Zero Gravity and its accompanying stage production bring together different elements from her eclectic career to date, with a strong focus on theatrical and operatic themes. “That is what I love about your Eurovision – they embrace theatricality and I love the more sort of bonkers, extreme end of Eurovision. This song was written to be experienced with a visual component on the Eurovision stage.

“It's not a song that was written for the radio or any other stage really except the Eurovision stage. I'm sure I'll end up singing it a lot outside of that stage. But it's where the song was designed to be.

“This poor old bloke got fired for playing it on a Christian community radio station in WA [laughs]… I don’t know if that's a good sign. It's creating a strong reaction in people.”

The song itself is about a deeply personal time in Miller-Heidke’s life, with the singer touching on her battle with postnatal depression. “Music has always been a kind of therapy for me. And singing is like a beautiful physical thing,” she says. “But I mean that song was written when I was in the clear and tries to capture that feeling of coming out into the clear, and that feeling of a weight being lifted off.

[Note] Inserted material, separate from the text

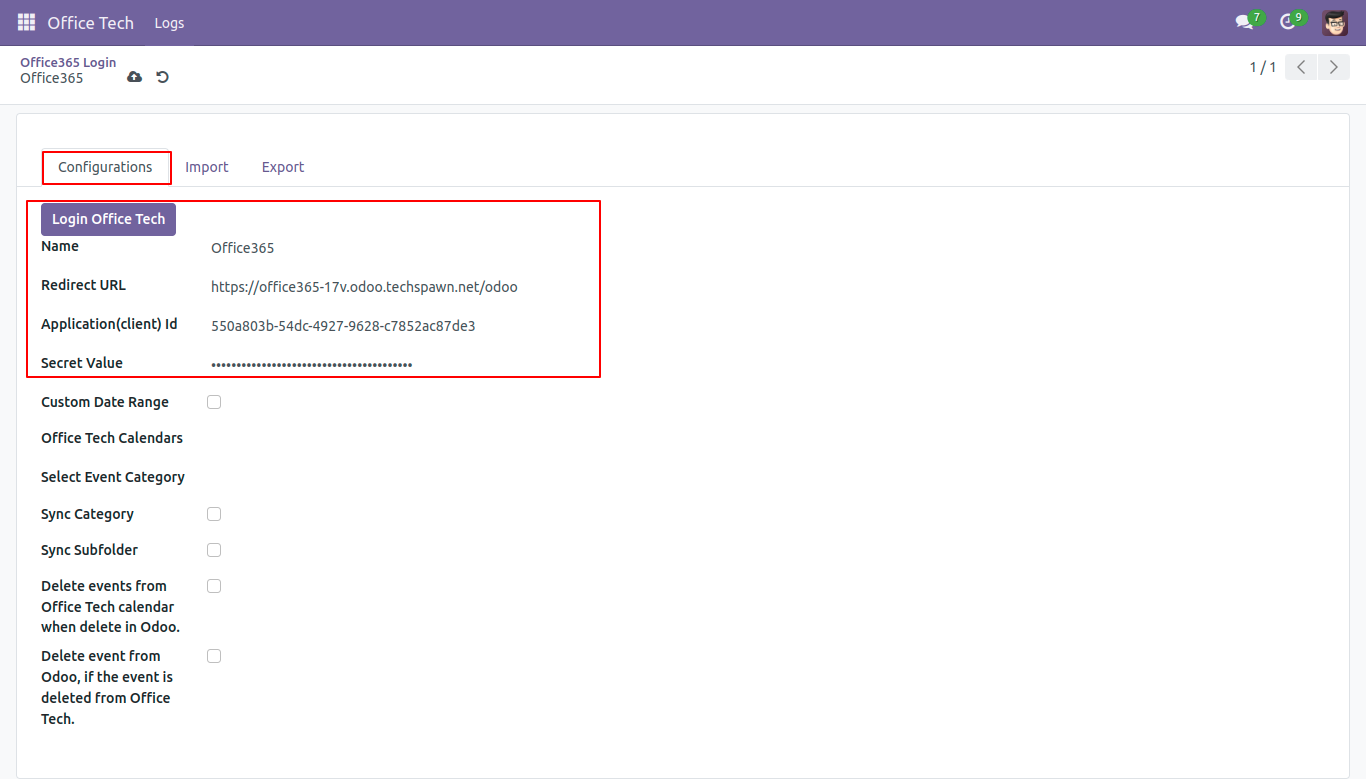Open the apps grid menu icon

The song couldn't have been written if I hadn't found my way out of that fog.

“Any song that does have a personal meaning, you do feel vulnerable when you share it for the first time, but the reaction seems so positive and people in my online community have been sharing their own stories and I've found all that very amazing. In my experience, the most powerful songs do contain some kind of true emotion and that's what I wanted to achieve with this song.”

It’s been a hectic couple of years for Miller-Heidke, following her work on Muriel's Wedding and now Eurovision, but after May, she’ll be getting stuck into her own music again. “I'm kind of halfway through writing a new album, so when I get back I'll be focusing on that,” she reveals. And I can't wait 'cause the last few years have been very taken up with Muriel's Wedding The Musical and some other theatre project. But I'm looking forward to writing more stuff for my own voice.”